[THE TASK] Copy the data below back verbatim, line for line, without changing anything.

Saved data entries:

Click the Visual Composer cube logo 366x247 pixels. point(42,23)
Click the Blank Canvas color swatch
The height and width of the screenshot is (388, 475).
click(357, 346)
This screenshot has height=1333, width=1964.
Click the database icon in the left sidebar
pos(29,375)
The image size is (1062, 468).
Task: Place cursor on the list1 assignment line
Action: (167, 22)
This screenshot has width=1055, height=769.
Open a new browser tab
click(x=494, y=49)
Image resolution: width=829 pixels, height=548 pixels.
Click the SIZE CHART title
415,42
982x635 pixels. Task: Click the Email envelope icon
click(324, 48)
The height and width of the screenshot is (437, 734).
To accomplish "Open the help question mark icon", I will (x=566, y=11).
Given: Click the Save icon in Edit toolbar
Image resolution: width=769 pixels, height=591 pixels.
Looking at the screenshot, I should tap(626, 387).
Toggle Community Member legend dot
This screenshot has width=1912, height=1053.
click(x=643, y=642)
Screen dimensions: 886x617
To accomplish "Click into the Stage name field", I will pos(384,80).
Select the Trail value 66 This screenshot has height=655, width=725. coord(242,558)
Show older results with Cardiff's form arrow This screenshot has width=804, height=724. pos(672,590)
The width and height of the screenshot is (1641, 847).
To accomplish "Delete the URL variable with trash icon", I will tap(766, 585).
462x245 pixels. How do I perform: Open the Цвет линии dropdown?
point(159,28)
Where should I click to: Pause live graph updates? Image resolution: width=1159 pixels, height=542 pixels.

[SOLUTION TO THE EXERCISE]
Click the Visual Composer cube logo 366x247 pixels. point(42,23)
Click the Blank Canvas color swatch
The height and width of the screenshot is (388, 475).
click(357, 346)
This screenshot has height=1333, width=1964.
Click the database icon in the left sidebar
pos(29,375)
The image size is (1062, 468).
Task: Place cursor on the list1 assignment line
Action: (167, 22)
This screenshot has width=1055, height=769.
Open a new browser tab
click(x=494, y=49)
Image resolution: width=829 pixels, height=548 pixels.
Click the SIZE CHART title
415,42
982x635 pixels. Task: Click the Email envelope icon
click(324, 48)
The height and width of the screenshot is (437, 734).
To accomplish "Open the help question mark icon", I will (x=566, y=11).
Given: Click the Save icon in Edit toolbar
Image resolution: width=769 pixels, height=591 pixels.
Looking at the screenshot, I should tap(626, 387).
Toggle Community Member legend dot
This screenshot has width=1912, height=1053.
click(x=643, y=642)
Screen dimensions: 886x617
To accomplish "Click into the Stage name field", I will pos(384,80).
Select the Trail value 66 This screenshot has height=655, width=725. coord(242,558)
Show older results with Cardiff's form arrow This screenshot has width=804, height=724. pos(672,590)
The width and height of the screenshot is (1641, 847).
To accomplish "Delete the URL variable with trash icon", I will tap(766, 585).
462x245 pixels. How do I perform: Open the Цвет линии dropdown?
point(159,28)
Where should I click to: Pause live graph updates? Image resolution: width=1159 pixels, height=542 pixels.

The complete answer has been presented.